Let the fun begin now! In the following block of code, we create an instance of a kNN classifier, compute the nearest neighbours using the Euclidean distance and, afterwards, using the distance computed by LMNN. The data set in the space result of the linear transformation given by LMNN is also shown.

In [None]:
def plot_neighborhood_graph(x, nn, axis=plt, cols=['r', 'b', 'g', 'm', 'k', 'y']):
	for i in range(x.shape[0]):
		xs = [x[i,0], x[nn[1,i], 0]]
		ys = [x[i,1], x[nn[1,i], 1]]
		axis.plot(xs, ys, cols[int(y[i])])

feats = sg.create_features(x.T)
labels = sg.MulticlassLabels(y)

fig, axes = plt.subplots(1, 3, figsize=(15, 10))
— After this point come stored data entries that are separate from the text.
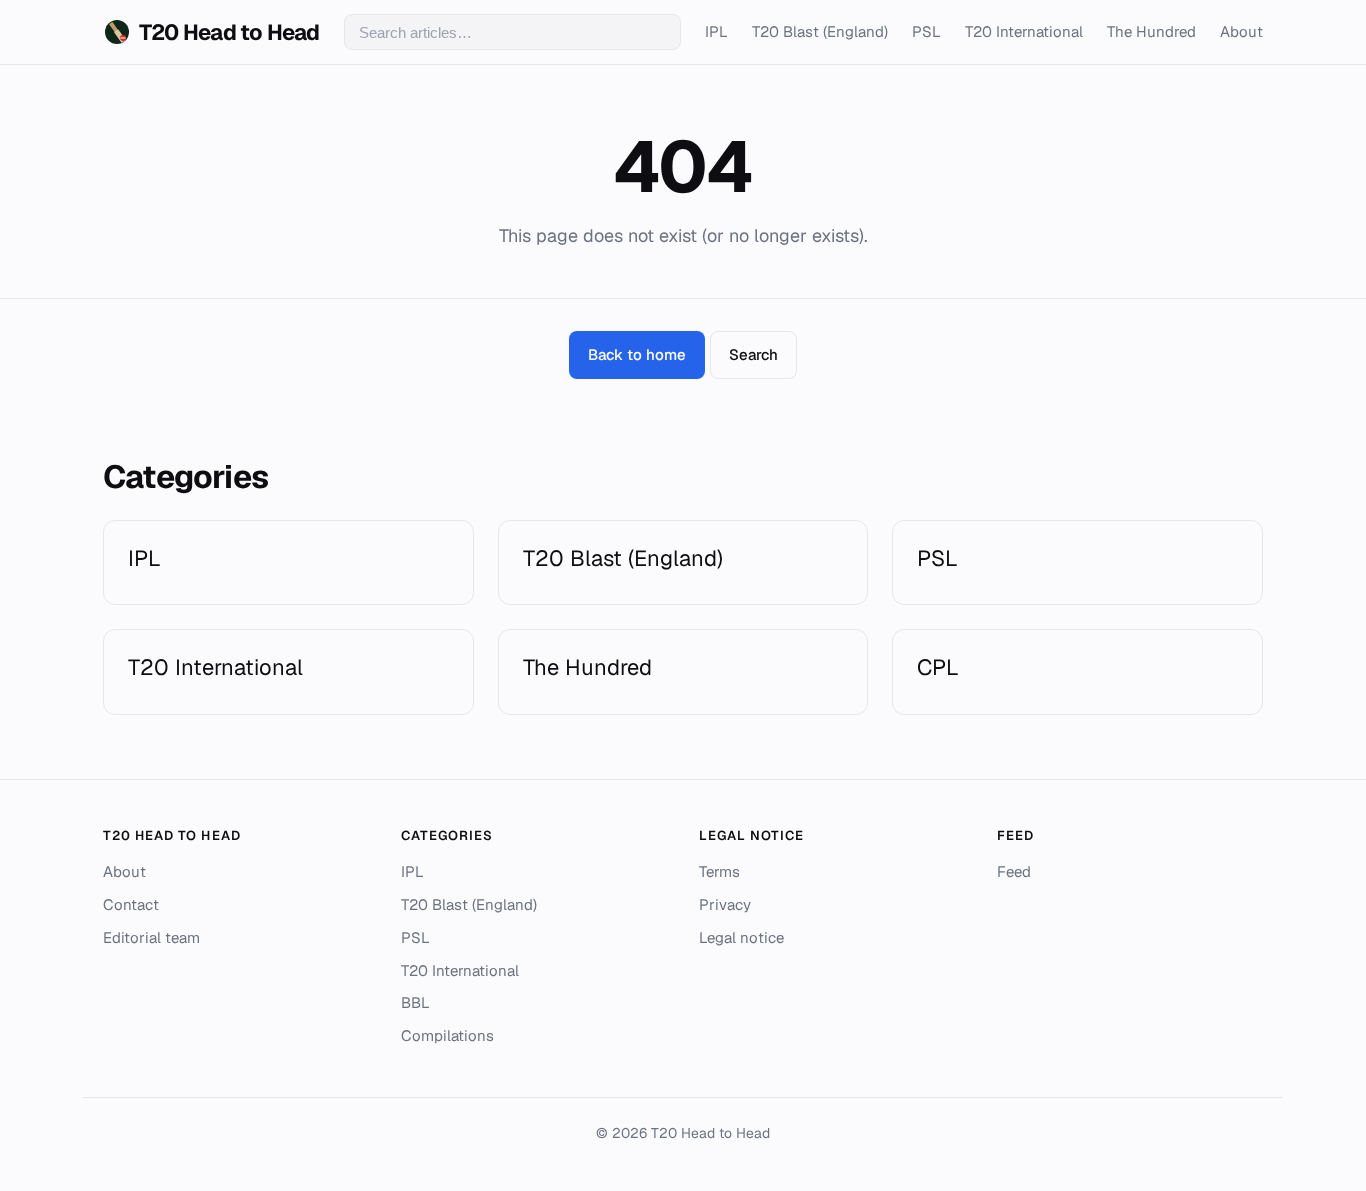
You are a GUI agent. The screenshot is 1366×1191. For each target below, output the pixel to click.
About (1241, 31)
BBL (415, 1002)
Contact (131, 904)
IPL (716, 31)
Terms (719, 871)
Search (753, 354)
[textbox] (512, 32)
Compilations (447, 1035)
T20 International (1024, 31)
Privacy (725, 904)
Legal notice (741, 937)
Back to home (637, 354)
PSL (926, 31)
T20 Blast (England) (820, 31)
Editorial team (151, 937)
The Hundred (1151, 31)
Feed (1014, 871)
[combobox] (512, 32)
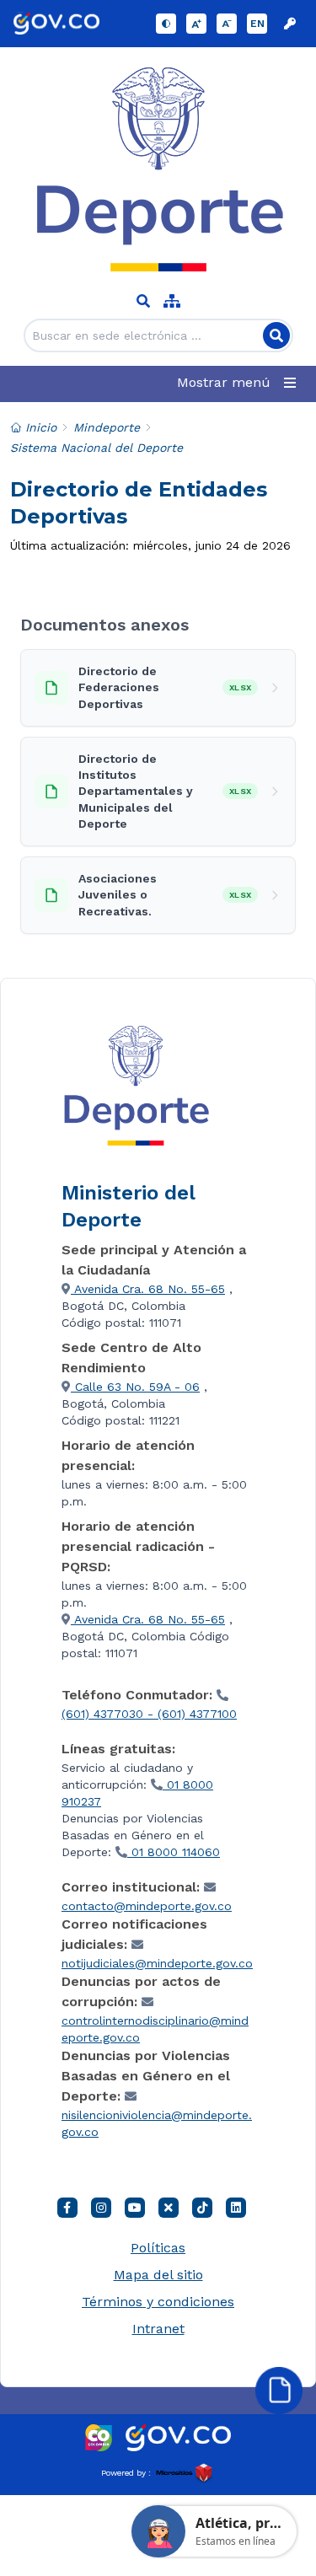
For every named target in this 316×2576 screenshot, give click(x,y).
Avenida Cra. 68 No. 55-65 (148, 1289)
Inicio (40, 427)
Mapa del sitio (158, 2275)
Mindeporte (106, 427)
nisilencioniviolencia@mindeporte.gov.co (157, 2123)
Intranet (158, 2329)
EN (257, 24)
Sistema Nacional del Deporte (96, 447)
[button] (239, 383)
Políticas (158, 2248)
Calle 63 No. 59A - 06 (135, 1386)
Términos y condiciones (158, 2302)
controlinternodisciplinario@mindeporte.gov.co (155, 2029)
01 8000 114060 (173, 1852)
# use k = 2 instead of 1 because otherwise the method nearest_neighbors just returns the same
# points as their own 1-nearest neighbours
k = 2

distance = sg.create_distance('EuclideanDistance')
distance.init(feats, feats)
knn = sg.create_machine("KNN",k=k, distance=distance, labels=labels)
knn.train(feats)

plot_sandwich_data(x, y, axes[0])
plot_neighborhood_graph(x, knn.get("nearest_neighbors"), axes[0])
axes[0].set_title('Euclidean neighbourhood in the input space')

lmnn = sg.LMNN(feats, labels, k)
# set a large number of iterations. The data set is small so it does not cost a lot, and this way
# we ensure a robust solution
lmnn.put('maxiter', 3000)
lmnn.train()
knn.put('distance', lmnn.get_distance())

plot_sandwich_data(x, y, axes[1])
plot_neighborhood_graph(x, knn.get("nearest_neighbors"), axes[1])
axes[1].set_title('LMNN neighbourhood in the input space')

# plot features in the transformed space, with the neighbourhood graph computed using the Euclidean distance
L = lmnn.get('linear_transform')
xl = np.dot(x, L.T)
feats = sg.create_features(xl.T)
dist = sg.create_distance('EuclideanDistance')
dist.init(feats, feats)
knn.put('distance', dist)

plot_sandwich_data(xl, y, axes[2])
plot_neighborhood_graph(xl, knn.get("nearest_neighbors"), axes[2])
axes[2].set_ylim(-3, 2.5)
axes[2].set_title('Euclidean neighbourhood in the transformed space')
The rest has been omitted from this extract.